» **Direction**
Please rewrite the rows below, changing "heading" to "title" and leaving everything else as it is.

» **Provided records**
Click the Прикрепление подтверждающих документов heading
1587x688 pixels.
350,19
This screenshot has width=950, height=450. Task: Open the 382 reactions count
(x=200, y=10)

» **Output below**
Click the Прикрепление подтверждающих документов title
1587x688 pixels.
350,19
This screenshot has width=950, height=450. Task: Open the 382 reactions count
(x=200, y=10)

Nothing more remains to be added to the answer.